Figure 3. Average values of carbon dioxide (CO2) (A) and dissolved organic carbon (DOC) (B), in μM, measured in the morning, afternoon, and night hours in October/2009, March/2010, May/2010, and August/2010. Error bars represent the standard errors of each period of the day (m, morning; a, afternoon; n, night) in October (Oc), March (Ma), May (May), and August (Au). Lower-case letters represent the result of ANOVA testing for months followed by the post hoc Tukey test for homogenous groups (p < 0.05).

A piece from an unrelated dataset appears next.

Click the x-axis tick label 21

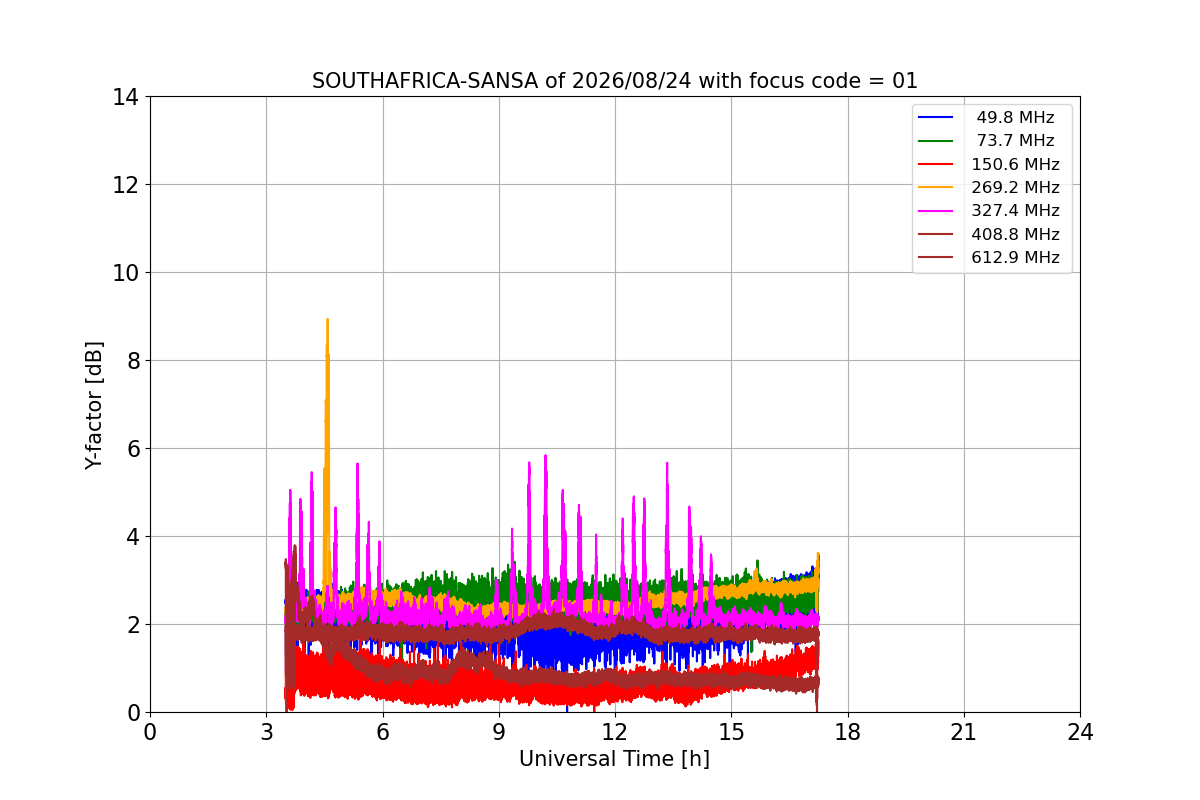tap(964, 732)
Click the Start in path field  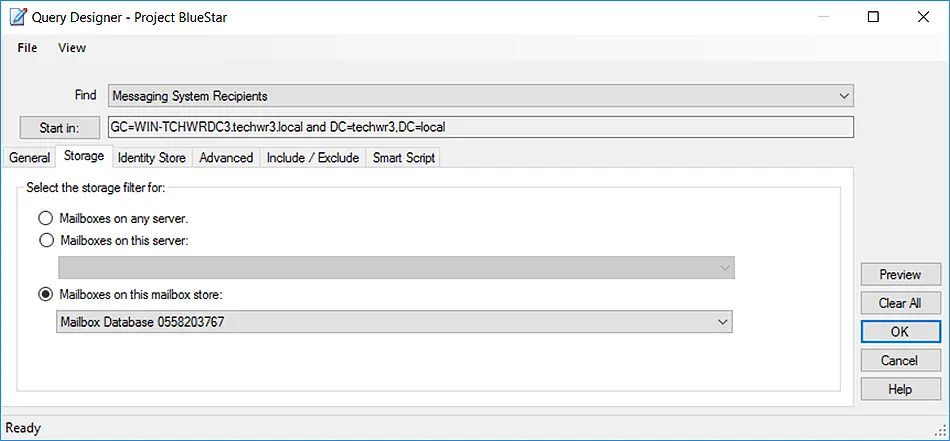point(480,127)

Dissolved organic carbon was approximately twofold higher in March compared to August (ANOVA, p < 0.05). No significant diel shifts occurred (Figure 3B); however, a tendency of increasing values in the afternoon compared to morning and night periods was seen in the summer and autumn months (Figure 3B).
In October and March (spring and summer time, respectively), the abundance of cyanobacteria, of both coccus and filamentous cells, was higher in the afternoon than in the morning and night, whereas no increase occurred in May and August (Figures 4B,C). The abundance of the three bacterial groups was minimal near dawn on the first day of October and August, whereas in May, the lowest abundance was observed at dusk (6 p.m.) on the second day (Figure 4). The results show that the density of planktonic prokaryotes changes daily; however, these changes are dependent on day-to-day variability. Instead, the larger shifts in both abundance and biomass of bacteria were detected between samplings (Figures 5 and 6).

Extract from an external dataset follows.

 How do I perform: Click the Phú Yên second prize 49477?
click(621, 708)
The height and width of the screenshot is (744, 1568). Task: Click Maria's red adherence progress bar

Figure 4. The daily variability in the abundance of heterotrophic bacteria (A), coccoid cyanobacteria (B), and of filamentous cyanobacteria (C) for each 48 h sampling conducted in October/2009, March/2010, May/2010, and August/2010.
Figure 5. Fluctuations in heterotrophic bacterial abundance (A) and cyanobacteria (filamentous and coccoid cells) (B), measured in the morning, afternoon, and night hours in October/2009, March/2010, May/2010, and August/2010. Error bars represent the standard errors of each period of the day (m, morning; a, afternoon; n, night) in October (Oc), March (Ma), May (May), and August (Au). Lower-case letters represent the result of ANOVA testing for months followed by the post hoc Tukey test for homogenous groups (p < 0.05). The areas shaded gray indicate the periods of lower photoautotrophic abundance.
Figure 6. Average values of biomass of filamentous cyanobacteria (A) and of heterotrophic bacteria and coccoid cyanobacteria (B) measured in the morning, afternoon, and night hours in October/2009, March/2010, May/2010, and August/2010. Error bars represent the standard errors of each period of the day (m, morning; a, afternoon; n, night) in October (Oc), March (Ma), May (May), and August (Au). Lower-case letters represent the result of ANOVA testing for months followed by the post hoc Tukey test for homogenous groups (p < 0.05).
Heterotrophic bacteria peaked in the afternoon hours of August (average of 5.60 × 109 cells L−1), whereas the lowest average (1.87 × 109 cells L−1) was estimated in the morning hours of March, showing a significant variability between samplings (ANOVA, p < 0.05). No significant daily variation was observed (ANOVA, p > 0.05) (Figure 5A). Biomass varied from 3.95 (March) to 20.83 μmol C L−1 (August), with higher values observed in August and October (ANOVA, p < 0.05); no daily pattern was observed for the biomass of heterotrophs (Figure 6B).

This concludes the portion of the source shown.